Hurting the feelings of another

I try hard to be considerate of others's feelings when I work with them. Whether they are my students or my colleagues, or even my family, I try hard not to make insensitive comments. Today was different. In a conversation with a colleague, one for whom I have a great deal of respect, I made a rude and insensitive comment.

Several years ago when we hired this colleague, I felt the interview process was unfair. I thought we were there to hire the best candidate, and ultimately I know we did hire the best teacher for the position, but at the time, it felt like she was already selected and the interview proces was strictly a formality. Moreover, I was written up a few days later because my behavior was perceived as "unprofessional," even though the accusation against me were not true. I have refused to participate in further interviews because of that experience.

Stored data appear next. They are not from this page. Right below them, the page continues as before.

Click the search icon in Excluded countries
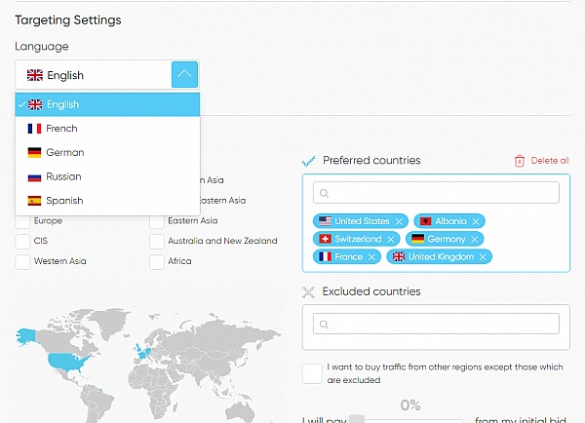Image resolution: width=585 pixels, height=423 pixels. point(324,324)
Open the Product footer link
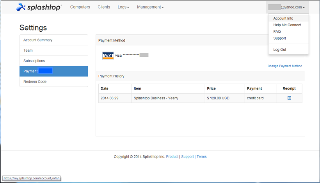Image resolution: width=320 pixels, height=183 pixels. (x=172, y=157)
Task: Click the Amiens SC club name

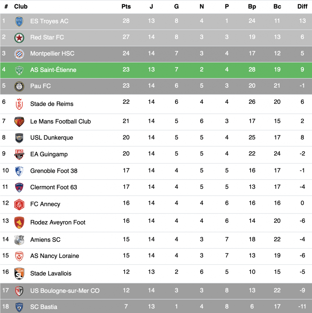Action: coord(45,240)
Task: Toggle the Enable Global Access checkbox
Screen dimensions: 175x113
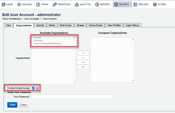Action: (x=33, y=88)
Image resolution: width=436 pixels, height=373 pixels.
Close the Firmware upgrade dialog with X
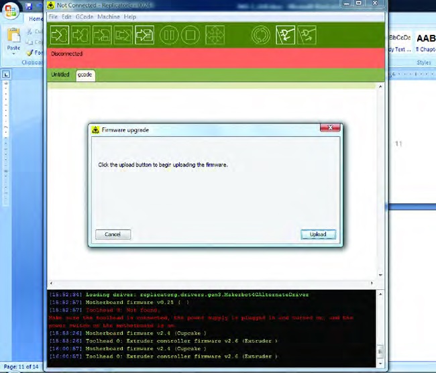pos(329,127)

However, we were talking today because our department is about to lose three teachers, and rumor has it a middle school teacher has been promised a job at our school. Contractually, that's illegal. Realistically, it could be true. I let it slip that it felt like when she was hired. I should have stopped myself but didn't.

I question my motives. Why tell her that, after all these years? Why dredge up the past? What do I gain from hurting her feelings? She's worked hard to be an important and significant member of our department, and I really like working with her. In fact, she is one of two teachers who I'd like to partner with. I feel terrible, and I know what must be done; I need to face her and apologize tomorrow.

 Hurting another's feelings is usually motivated by a desire to inflict pain. As I reflect on my mouth, which often gets me into trouble, and my motivation, I have no desire to hurt my colleague. I wish I could understand why I said what I said.